Task for the records below: copy exactly from the first line on, stopping once the line with "Nejlepší nádobí na" is copied, and leave out the pictures.

Dataset entries:
+===+

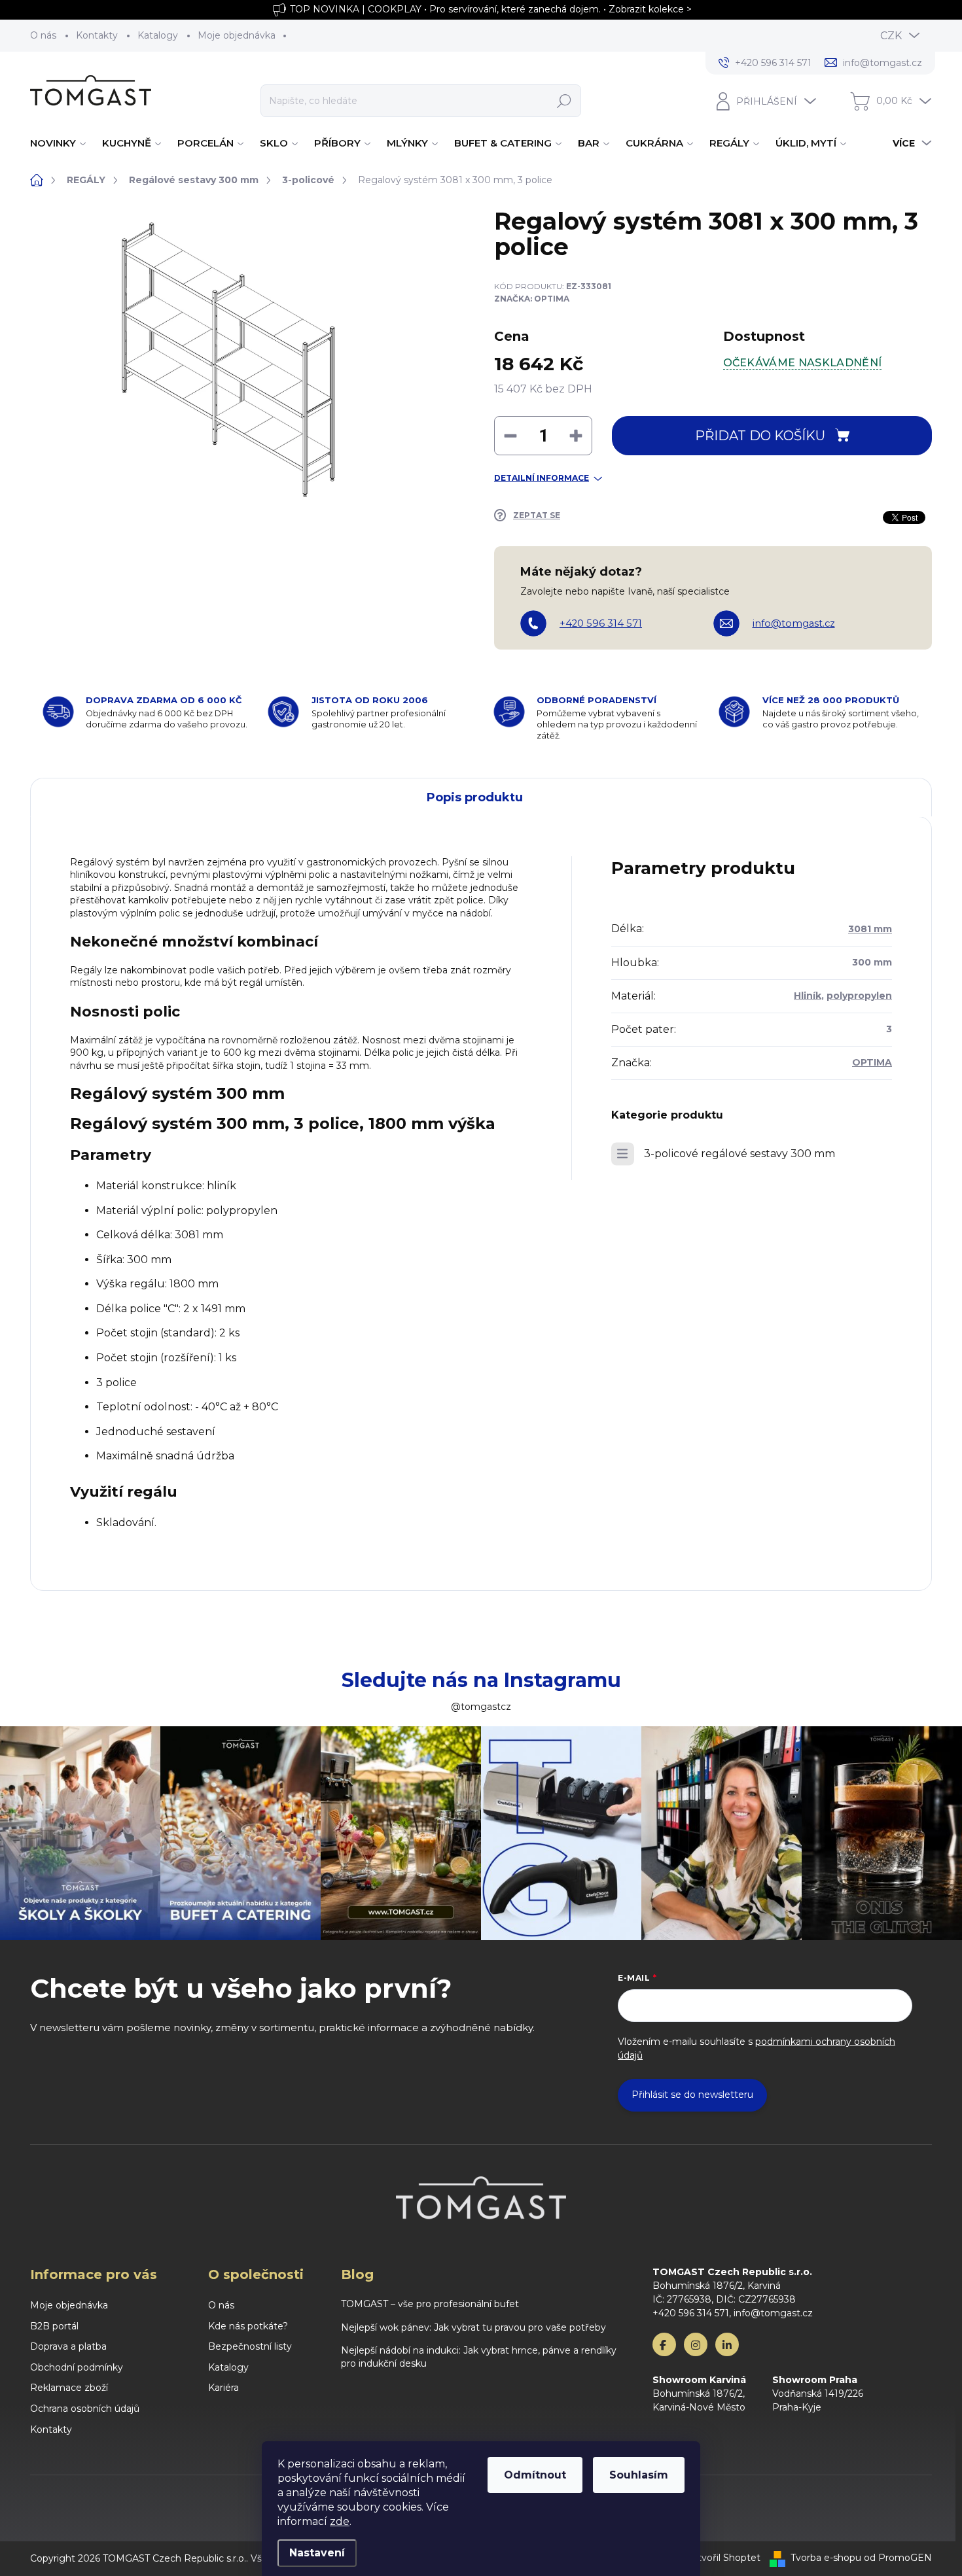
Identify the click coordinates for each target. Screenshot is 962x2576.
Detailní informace (541, 478)
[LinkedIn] (727, 2344)
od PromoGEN (898, 2558)
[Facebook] (664, 2344)
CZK (891, 35)
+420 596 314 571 (601, 623)
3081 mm (870, 929)
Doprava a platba (68, 2346)
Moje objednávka (237, 35)
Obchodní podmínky (76, 2367)
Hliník (807, 995)
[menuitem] (59, 143)
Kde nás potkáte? (248, 2326)
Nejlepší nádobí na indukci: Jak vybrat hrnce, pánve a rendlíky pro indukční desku (478, 2356)
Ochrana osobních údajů (84, 2408)
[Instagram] (695, 2344)
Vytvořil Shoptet (723, 2558)
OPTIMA (872, 1062)
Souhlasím (638, 2475)
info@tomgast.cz (794, 623)
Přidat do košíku (760, 436)
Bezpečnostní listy (250, 2346)
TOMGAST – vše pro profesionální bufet (430, 2304)
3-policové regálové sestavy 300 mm (739, 1153)
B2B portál (54, 2326)
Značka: (531, 299)
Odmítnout (535, 2475)
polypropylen (859, 995)
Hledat (563, 101)
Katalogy (157, 35)
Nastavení (317, 2553)
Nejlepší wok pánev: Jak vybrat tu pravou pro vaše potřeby (473, 2327)
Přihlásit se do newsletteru (692, 2094)
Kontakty (97, 35)
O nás (43, 35)
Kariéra (223, 2387)
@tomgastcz (481, 1707)
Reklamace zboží (69, 2387)
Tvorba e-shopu (826, 2558)
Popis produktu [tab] (475, 797)
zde (339, 2521)
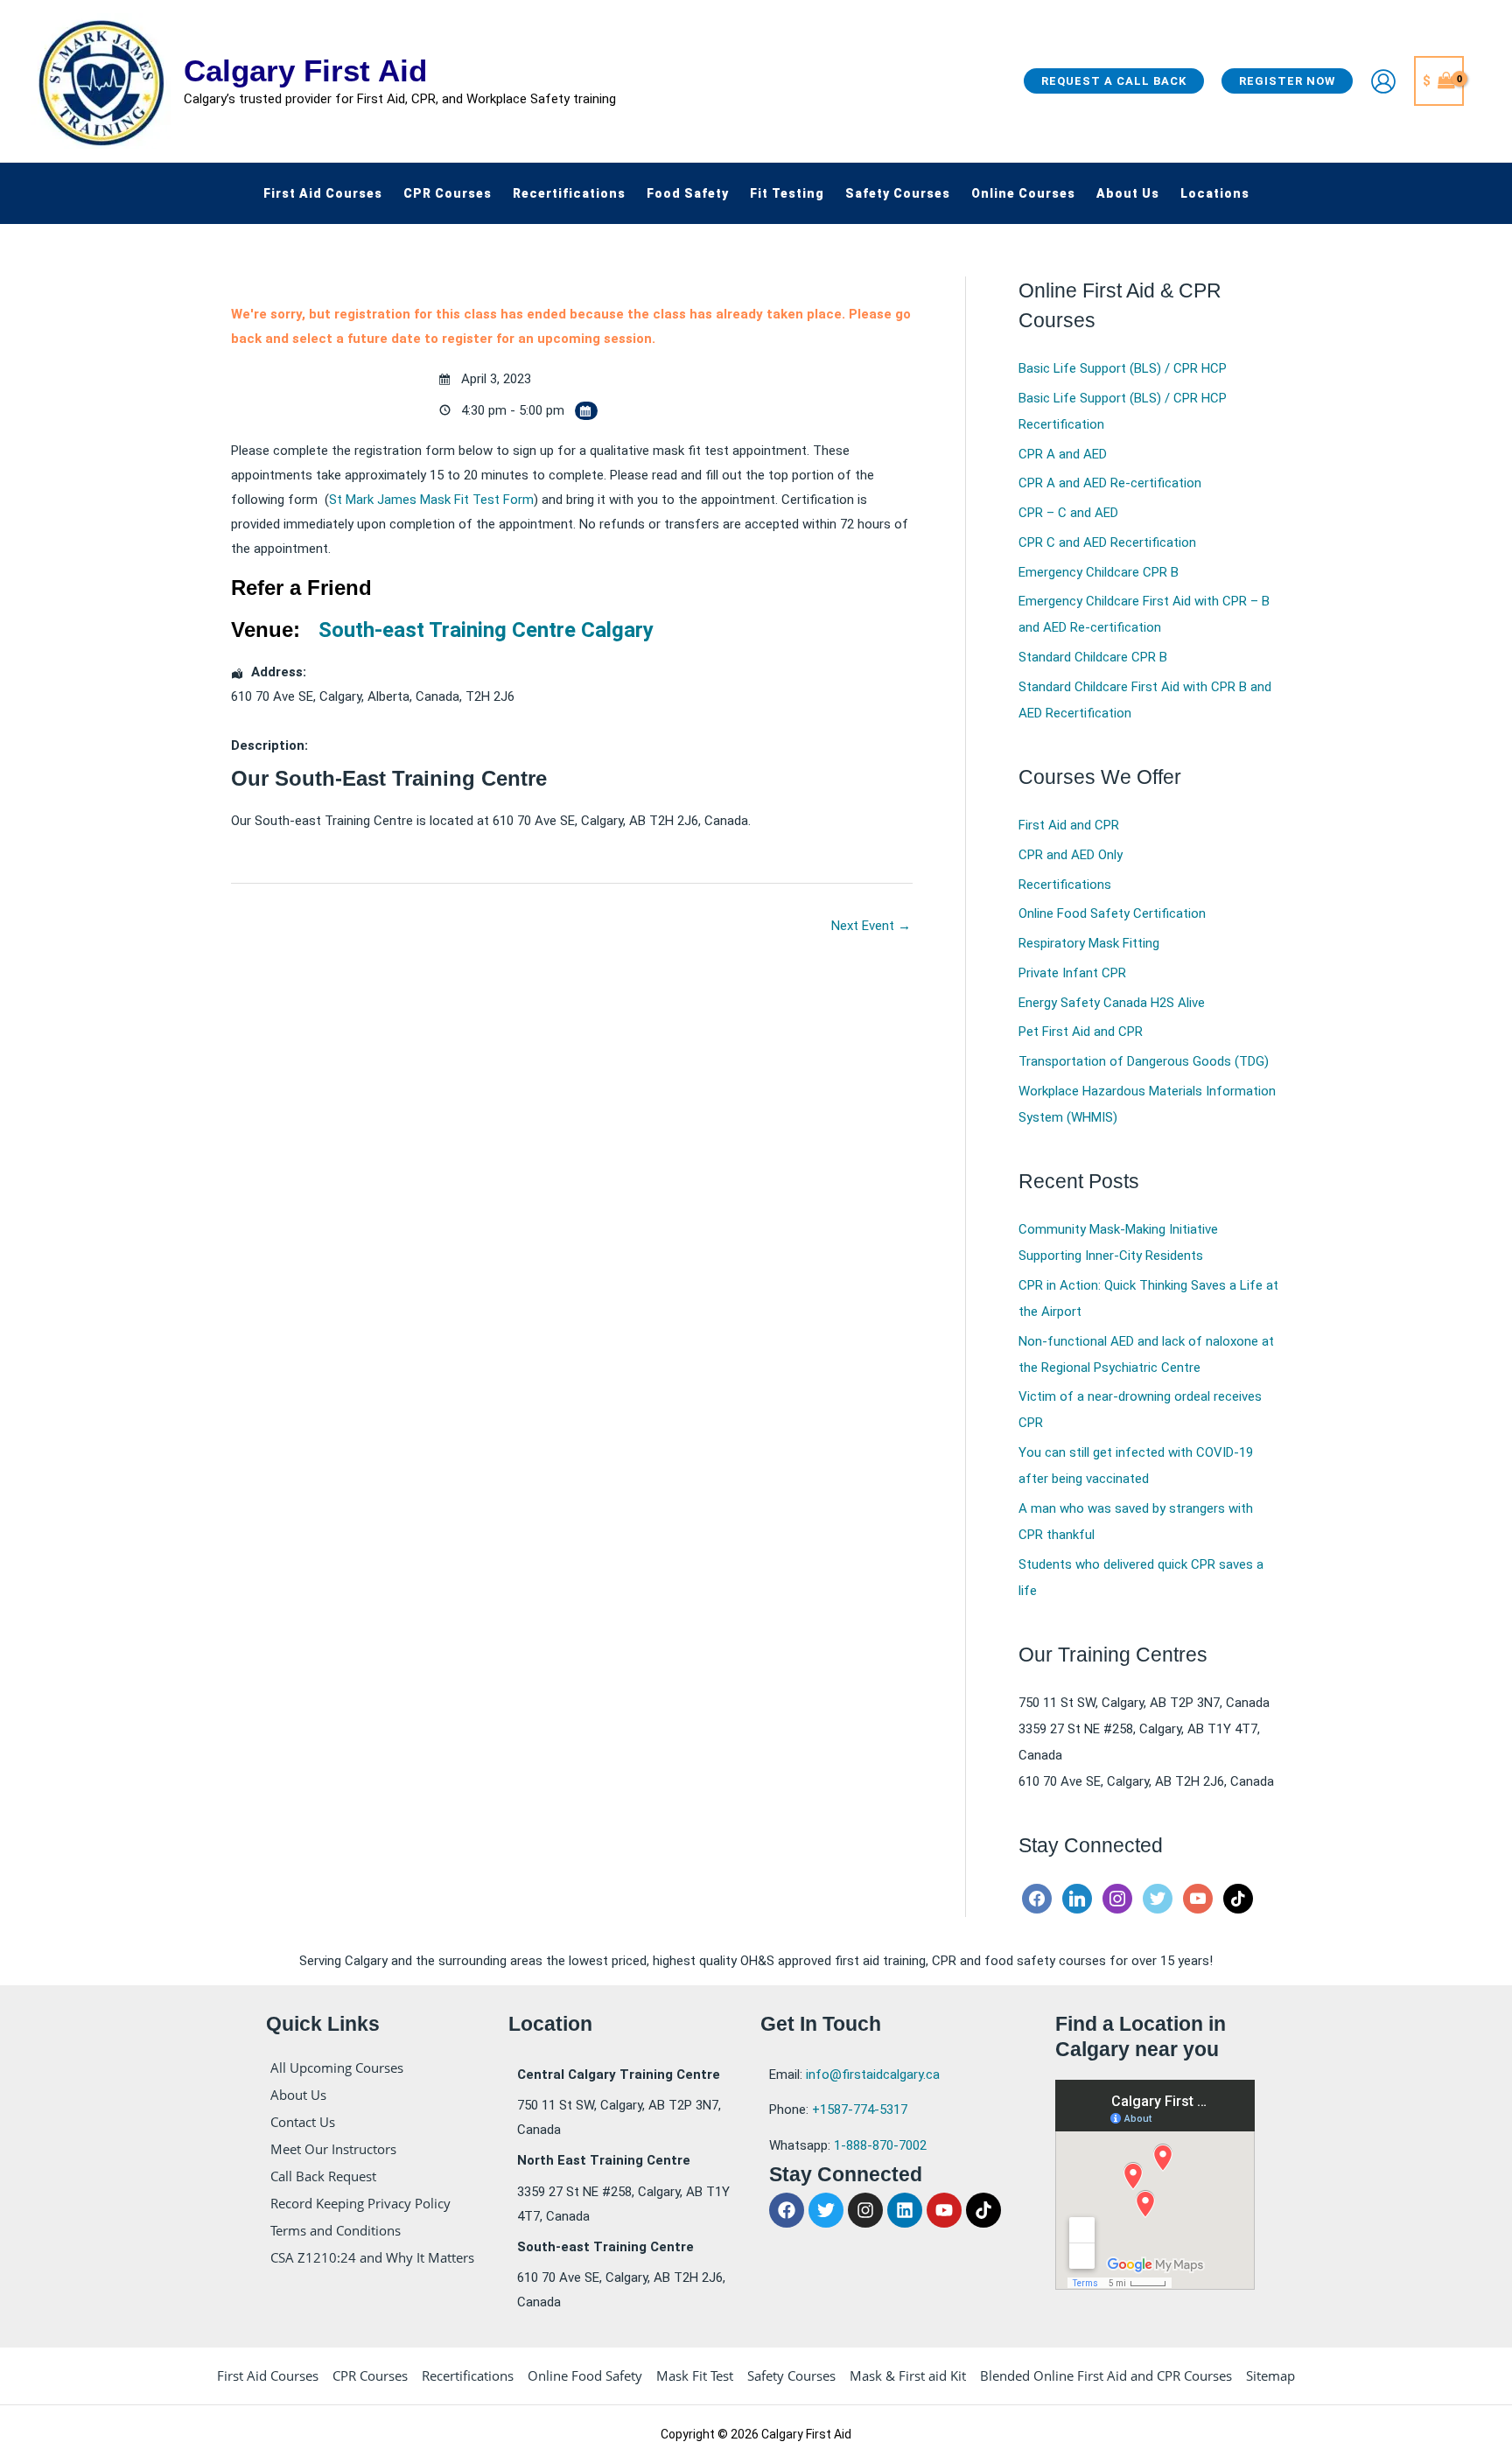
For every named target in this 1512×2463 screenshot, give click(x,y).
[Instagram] (1117, 1898)
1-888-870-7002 (880, 2145)
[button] (1114, 81)
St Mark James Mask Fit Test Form (431, 499)
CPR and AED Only (1070, 855)
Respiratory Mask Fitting (1088, 943)
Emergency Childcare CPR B (1098, 572)
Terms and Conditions (335, 2230)
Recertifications (1064, 884)
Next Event (871, 926)
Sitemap (1270, 2375)
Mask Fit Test (694, 2375)
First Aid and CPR (1068, 825)
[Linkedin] (1077, 1898)
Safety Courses (791, 2375)
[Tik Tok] (1238, 1898)
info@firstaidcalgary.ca (873, 2074)
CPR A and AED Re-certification (1109, 483)
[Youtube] (1198, 1898)
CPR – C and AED (1068, 513)
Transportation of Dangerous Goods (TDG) (1143, 1061)
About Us (298, 2094)
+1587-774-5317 (859, 2109)
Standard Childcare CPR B (1092, 657)
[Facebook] (1037, 1898)
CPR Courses (370, 2375)
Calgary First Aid (305, 70)
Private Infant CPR (1072, 973)
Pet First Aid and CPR (1080, 1031)
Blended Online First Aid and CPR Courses (1106, 2375)
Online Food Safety (585, 2375)
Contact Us (302, 2122)
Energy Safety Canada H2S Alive (1111, 1003)
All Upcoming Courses (336, 2067)
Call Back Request (323, 2176)
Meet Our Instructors (333, 2149)
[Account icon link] (1383, 81)
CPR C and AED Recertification (1107, 542)
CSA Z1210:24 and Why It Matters (372, 2257)
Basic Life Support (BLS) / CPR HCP (1122, 368)
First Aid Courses (267, 2375)
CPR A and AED (1062, 454)
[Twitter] (1157, 1898)
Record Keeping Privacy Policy (360, 2203)
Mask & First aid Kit (908, 2375)
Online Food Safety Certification (1112, 913)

+===+

__Answer to this exercise__:
Identify the click coordinates for each target. Screenshot is 962x2576.
Detailní informace (541, 478)
[LinkedIn] (727, 2344)
od PromoGEN (898, 2558)
[Facebook] (664, 2344)
CZK (891, 35)
+420 596 314 571 (601, 623)
3081 mm (870, 929)
Doprava a platba (68, 2346)
Moje objednávka (237, 35)
Obchodní podmínky (76, 2367)
Hliník (807, 995)
[menuitem] (59, 143)
Kde nás potkáte? (248, 2326)
Nejlepší nádobí na indukci: Jak vybrat hrnce, pánve a rendlíky pro indukční desku (478, 2356)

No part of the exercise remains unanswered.